Records of interface elements:
[START]
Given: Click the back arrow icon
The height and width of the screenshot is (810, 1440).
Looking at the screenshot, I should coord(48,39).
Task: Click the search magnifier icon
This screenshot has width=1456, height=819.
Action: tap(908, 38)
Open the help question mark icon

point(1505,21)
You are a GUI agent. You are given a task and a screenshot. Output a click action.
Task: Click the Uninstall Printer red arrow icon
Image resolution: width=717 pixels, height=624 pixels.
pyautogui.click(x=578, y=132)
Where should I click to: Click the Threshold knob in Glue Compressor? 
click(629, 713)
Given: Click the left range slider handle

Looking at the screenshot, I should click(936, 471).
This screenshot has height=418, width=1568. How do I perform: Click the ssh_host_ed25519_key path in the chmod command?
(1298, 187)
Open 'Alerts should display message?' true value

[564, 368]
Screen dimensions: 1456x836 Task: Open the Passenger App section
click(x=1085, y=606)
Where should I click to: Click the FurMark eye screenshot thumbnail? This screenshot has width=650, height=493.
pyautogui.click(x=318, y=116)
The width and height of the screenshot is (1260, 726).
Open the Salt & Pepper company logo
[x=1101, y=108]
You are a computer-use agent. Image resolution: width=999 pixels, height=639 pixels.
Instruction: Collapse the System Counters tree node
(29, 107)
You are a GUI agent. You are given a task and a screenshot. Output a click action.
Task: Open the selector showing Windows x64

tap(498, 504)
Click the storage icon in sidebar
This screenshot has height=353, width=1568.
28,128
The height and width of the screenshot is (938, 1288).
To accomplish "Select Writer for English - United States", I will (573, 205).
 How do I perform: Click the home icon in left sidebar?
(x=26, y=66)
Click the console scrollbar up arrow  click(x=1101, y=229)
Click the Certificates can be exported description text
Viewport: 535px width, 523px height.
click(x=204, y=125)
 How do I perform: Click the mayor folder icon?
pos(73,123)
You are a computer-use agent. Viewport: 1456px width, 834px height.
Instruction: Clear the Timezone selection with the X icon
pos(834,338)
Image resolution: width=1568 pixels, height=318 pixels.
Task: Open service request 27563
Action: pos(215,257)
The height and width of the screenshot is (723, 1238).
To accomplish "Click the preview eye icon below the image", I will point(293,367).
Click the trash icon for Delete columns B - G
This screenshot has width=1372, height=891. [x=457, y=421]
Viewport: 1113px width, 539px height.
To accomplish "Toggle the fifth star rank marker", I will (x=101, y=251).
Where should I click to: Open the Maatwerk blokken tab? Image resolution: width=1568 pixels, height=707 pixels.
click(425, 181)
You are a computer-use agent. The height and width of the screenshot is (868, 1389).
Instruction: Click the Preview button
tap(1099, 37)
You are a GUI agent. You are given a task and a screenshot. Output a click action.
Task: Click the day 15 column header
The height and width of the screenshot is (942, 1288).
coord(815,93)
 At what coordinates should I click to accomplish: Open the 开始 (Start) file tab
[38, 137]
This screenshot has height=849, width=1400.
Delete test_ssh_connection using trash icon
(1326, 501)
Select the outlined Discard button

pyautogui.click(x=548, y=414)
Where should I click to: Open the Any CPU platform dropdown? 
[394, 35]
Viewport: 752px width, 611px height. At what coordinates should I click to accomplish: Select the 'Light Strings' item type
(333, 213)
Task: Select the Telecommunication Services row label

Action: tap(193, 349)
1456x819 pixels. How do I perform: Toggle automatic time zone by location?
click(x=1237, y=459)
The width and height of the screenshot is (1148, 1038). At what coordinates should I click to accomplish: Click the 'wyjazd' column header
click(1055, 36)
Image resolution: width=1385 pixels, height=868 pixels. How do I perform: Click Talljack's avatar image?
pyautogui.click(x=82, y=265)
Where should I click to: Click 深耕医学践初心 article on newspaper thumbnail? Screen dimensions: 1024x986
[END]
--- Work to be completed ---
Retype every one of the records above word for word, with nothing changed.

--- Task solution ---
Given: Click the back arrow icon
The height and width of the screenshot is (810, 1440).
Looking at the screenshot, I should coord(48,39).
Task: Click the search magnifier icon
This screenshot has width=1456, height=819.
Action: tap(908, 38)
Open the help question mark icon

point(1505,21)
You are a GUI agent. You are given a task and a screenshot. Output a click action.
Task: Click the Uninstall Printer red arrow icon
Image resolution: width=717 pixels, height=624 pixels.
pyautogui.click(x=578, y=132)
Where should I click to: Click the Threshold knob in Glue Compressor? 
click(629, 713)
Given: Click the left range slider handle

Looking at the screenshot, I should click(936, 471).
This screenshot has height=418, width=1568. How do I perform: Click the ssh_host_ed25519_key path in the chmod command?
(1298, 187)
Open 'Alerts should display message?' true value

[564, 368]
Screen dimensions: 1456x836 Task: Open the Passenger App section
click(x=1085, y=606)
Where should I click to: Click the FurMark eye screenshot thumbnail? This screenshot has width=650, height=493.
pyautogui.click(x=318, y=116)
The width and height of the screenshot is (1260, 726).
Open the Salt & Pepper company logo
[x=1101, y=108]
You are a computer-use agent. Image resolution: width=999 pixels, height=639 pixels.
Instruction: Collapse the System Counters tree node
(29, 107)
You are a GUI agent. You are given a task and a screenshot. Output a click action.
Task: Open the selector showing Windows x64

tap(498, 504)
Click the storage icon in sidebar
This screenshot has height=353, width=1568.
28,128
The height and width of the screenshot is (938, 1288).
To accomplish "Select Writer for English - United States", I will (573, 205).
 How do I perform: Click the home icon in left sidebar?
(x=26, y=66)
Click the console scrollbar up arrow  click(x=1101, y=229)
Click the Certificates can be exported description text
Viewport: 535px width, 523px height.
click(x=204, y=125)
 How do I perform: Click the mayor folder icon?
pos(73,123)
You are a computer-use agent. Viewport: 1456px width, 834px height.
Instruction: Clear the Timezone selection with the X icon
pos(834,338)
Image resolution: width=1568 pixels, height=318 pixels.
Task: Open service request 27563
Action: pos(215,257)
The height and width of the screenshot is (723, 1238).
To accomplish "Click the preview eye icon below the image", I will point(293,367).
Click the trash icon for Delete columns B - G
This screenshot has width=1372, height=891. [x=457, y=421]
Viewport: 1113px width, 539px height.
To accomplish "Toggle the fifth star rank marker", I will (x=101, y=251).
Where should I click to: Open the Maatwerk blokken tab? Image resolution: width=1568 pixels, height=707 pixels.
click(425, 181)
You are a computer-use agent. The height and width of the screenshot is (868, 1389).
Instruction: Click the Preview button
tap(1099, 37)
You are a GUI agent. You are given a task and a screenshot. Output a click action.
Task: Click the day 15 column header
The height and width of the screenshot is (942, 1288).
coord(815,93)
 At what coordinates should I click to accomplish: Open the 开始 (Start) file tab
[38, 137]
This screenshot has height=849, width=1400.
Delete test_ssh_connection using trash icon
(1326, 501)
Select the outlined Discard button

pyautogui.click(x=548, y=414)
Where should I click to: Open the Any CPU platform dropdown? 
[394, 35]
Viewport: 752px width, 611px height. At what coordinates should I click to accomplish: Select the 'Light Strings' item type
(333, 213)
Task: Select the Telecommunication Services row label

Action: tap(193, 349)
1456x819 pixels. How do I perform: Toggle automatic time zone by location?
click(x=1237, y=459)
The width and height of the screenshot is (1148, 1038). At what coordinates should I click to accomplish: Click the 'wyjazd' column header
click(1055, 36)
Image resolution: width=1385 pixels, height=868 pixels. How do I perform: Click Talljack's avatar image?
pyautogui.click(x=82, y=265)
Where should I click to: Click 深耕医学践初心 article on newspaper thumbnail? Screen dimensions: 1024x986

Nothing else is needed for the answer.